- **Given exercise**: Please arrange every line of the listing below into a numbered list, skipping blank lines and omitting the pictures.

- **Dataset records**:
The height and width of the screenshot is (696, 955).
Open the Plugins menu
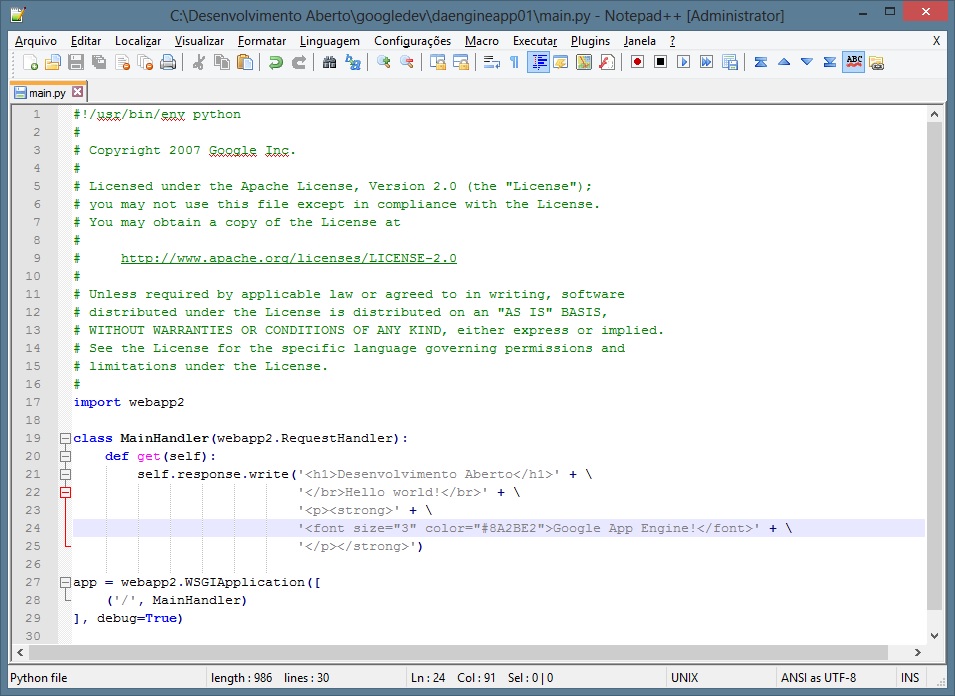pyautogui.click(x=590, y=41)
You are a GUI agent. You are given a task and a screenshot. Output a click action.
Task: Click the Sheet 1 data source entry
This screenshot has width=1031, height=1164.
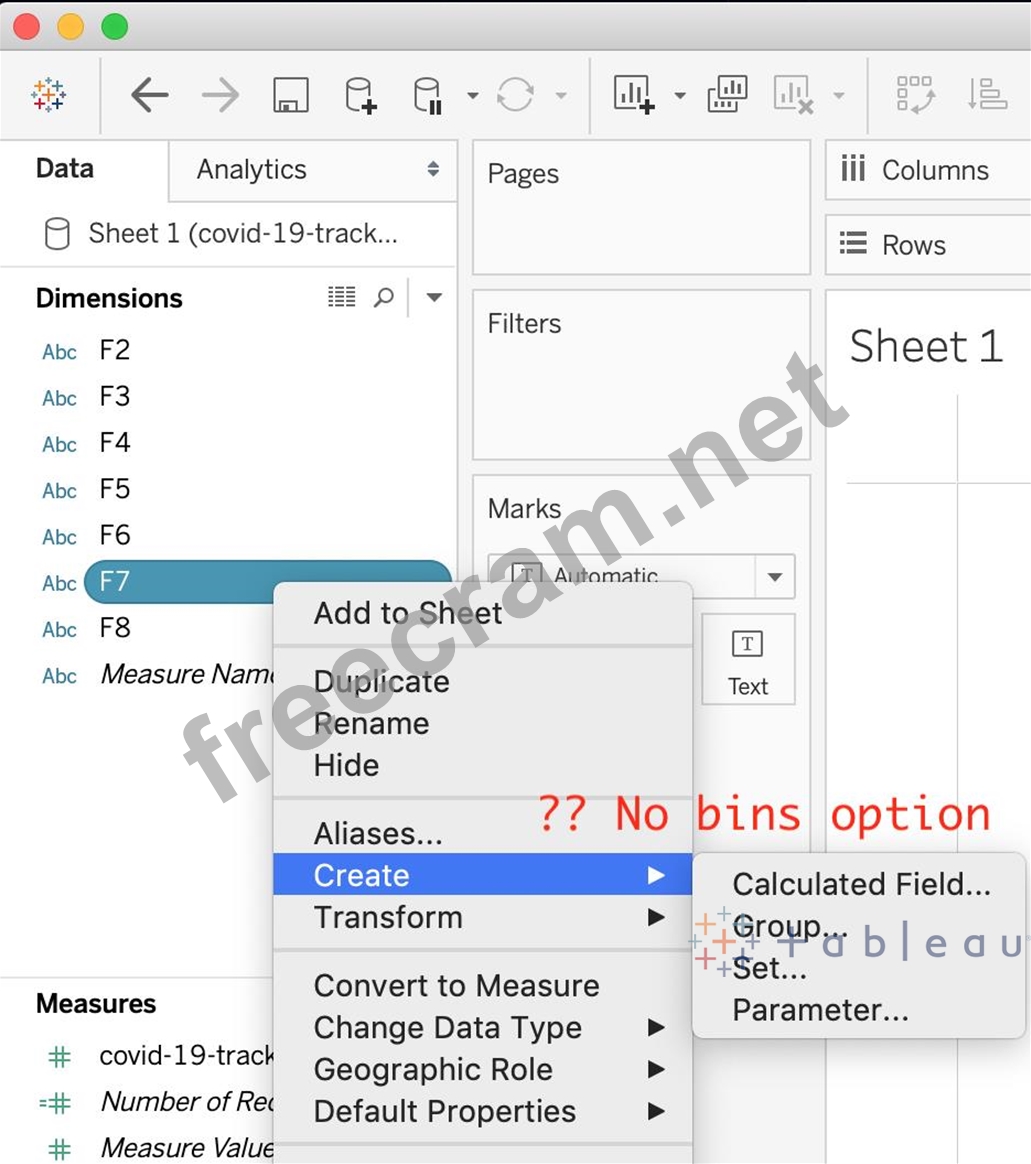[x=242, y=234]
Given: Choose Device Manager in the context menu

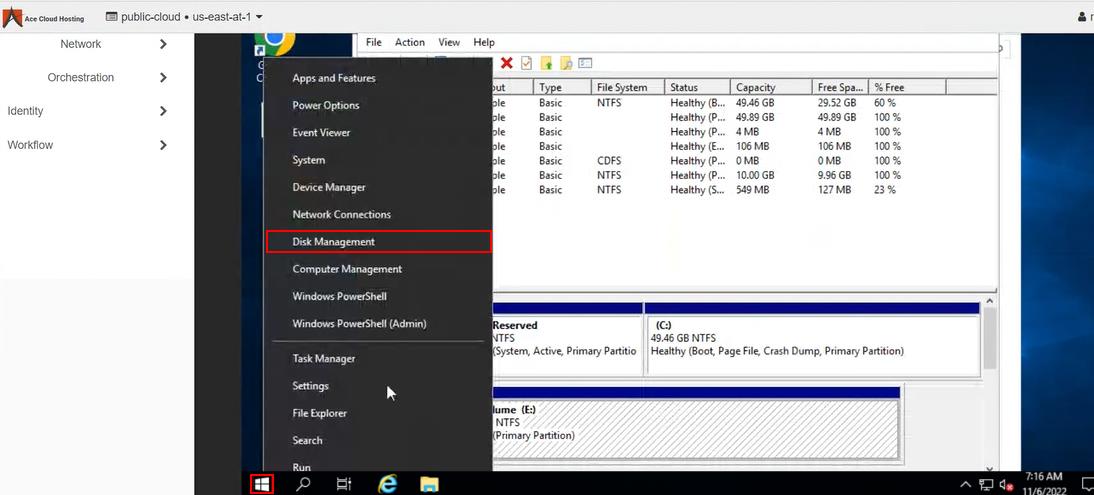Looking at the screenshot, I should pos(329,187).
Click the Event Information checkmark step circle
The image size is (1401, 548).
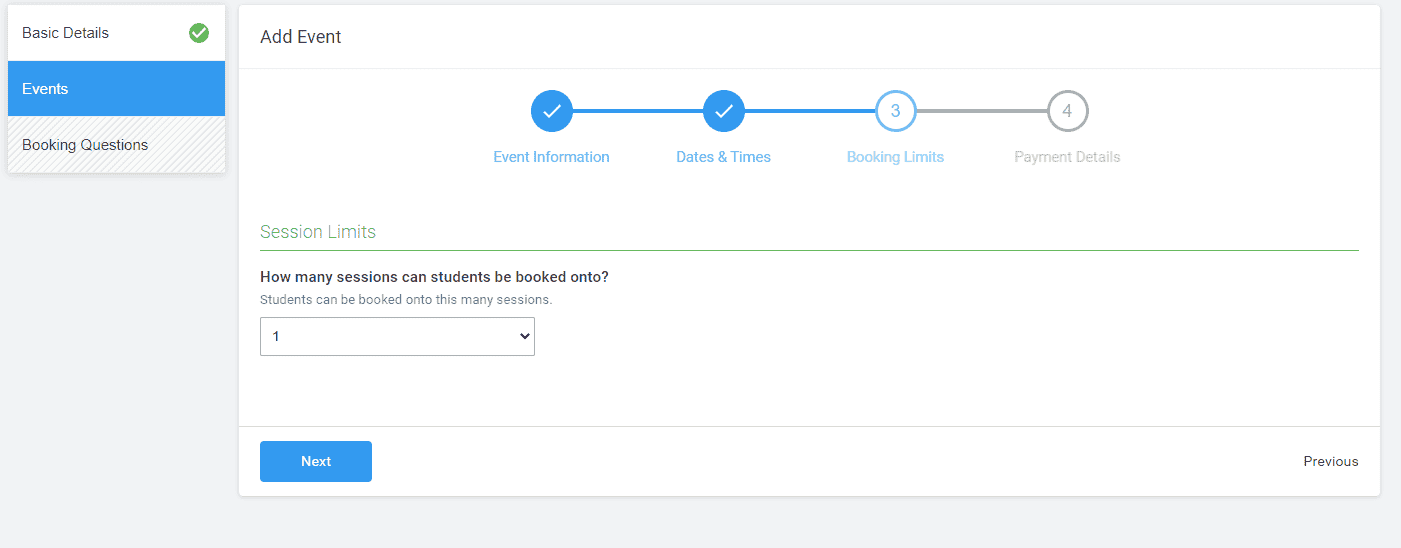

- **Response below**:
1. The height and width of the screenshot is (696, 955).
2. Open the Plugins menu
3. pyautogui.click(x=590, y=41)
4. You are a GUI agent. You are given a task and a screenshot. Output a click action.
5. Task: Click the Sheet 1 data source entry
6. This screenshot has width=1031, height=1164.
7. [x=242, y=234]
8. Given: Choose Device Manager in the context menu
9. Looking at the screenshot, I should pos(329,187).
10. Click the Event Information checkmark step circle
11. The image size is (1401, 548).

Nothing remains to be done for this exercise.